> Extract
Messed up SPN Scenarios
Principal Name (SPN)
maps an instance of a service running on a server to the account that it runs
under. Kerberos uses shared secrets, between each party and the KDC/DC,
to allow for authentication and key exchange. When a client wants to use
a service, it asks the KDC for a ticket to the specific service/server combination.
The ticket is encrypted by the KDC so that only the service can open it.
If there is no SPN registered for the service, a ticket can’t be
granted. If two accounts have the SPN registered, the ticket cannot be
granted. If the service is running under the context of a different
account, the ticket cannot be decrypted.
Many web admins just allow their appPools
to run as local system or network service. This means they are running
under the machine account, which is a domain account and has an SPN or at least
can have one. In order to make your cluster work with Kerberos, all appPools
must run under the same domain account and usually an SPN must be manually
created by an admin. MS has made some changes
to IIS to make this easier, but in many cases it is out of the
SQL server tries to register its SPN whenever it comes online. If you are following best practices, and using a domain account to run SQL, then SQL will try to register the SPN attribute on that account. This is a proper configuration, however most accounts so not have the SELF write SPN permission (ACE), and fail. This means that Kerberos won't work and NTLM is negotiated.
Connection by IP Address
This fails as there is not an SPN set that uses the IP, such as HTTP/10.0.0.5. Rather the SPN is HTTP/www.domain.com. This can be overcome by registering the IP SPN, but does not scale well. I’ve thought about building a simple tool to do this, but my list of to-dos is long.
In the end, the threat and attack models are very different for the enterprise and stand alone users.
The enterprise is likely to block many outgoing ports, making it less likely that “send the hash” attacks will succeed. This however doesn’t mean there is no risk from NTLMv1. With any type of foothold, the attack is VERY effective. All it takes is one compromised host, one badge not checked, a network port activated outside of your secure areas, etc.

> The task
In the extract about SPN scenarios, why does connecting by IP address fail? You won't need the entries that come after the text.

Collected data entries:
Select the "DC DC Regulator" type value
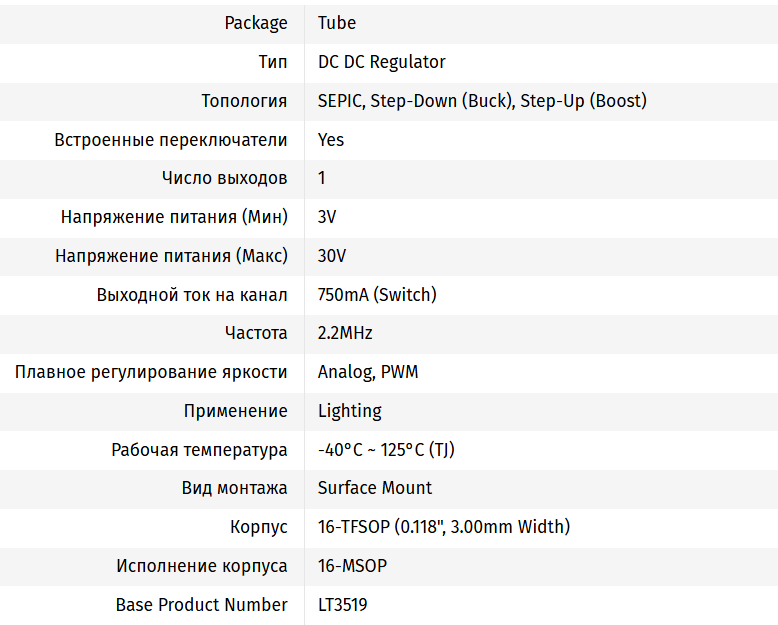The height and width of the screenshot is (625, 778). (x=381, y=62)
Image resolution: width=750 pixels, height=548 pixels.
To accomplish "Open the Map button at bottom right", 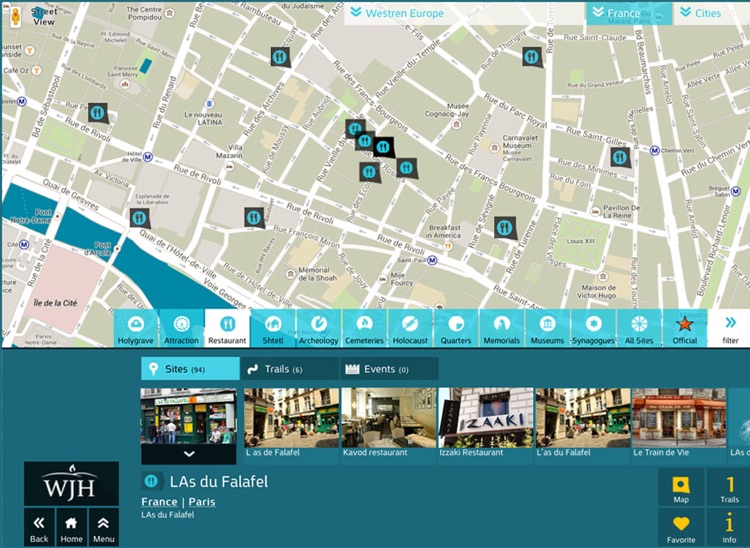I will click(x=681, y=487).
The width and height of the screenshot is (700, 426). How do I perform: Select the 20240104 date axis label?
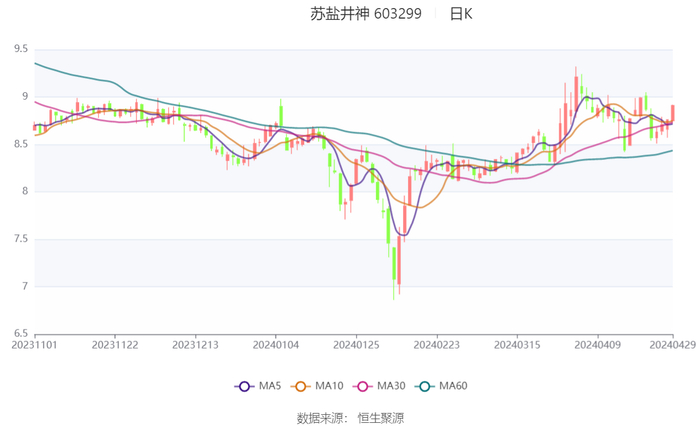coord(274,345)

> Task solution
There is no SPN set that uses the IP, such as HTTP/10.0.0.5.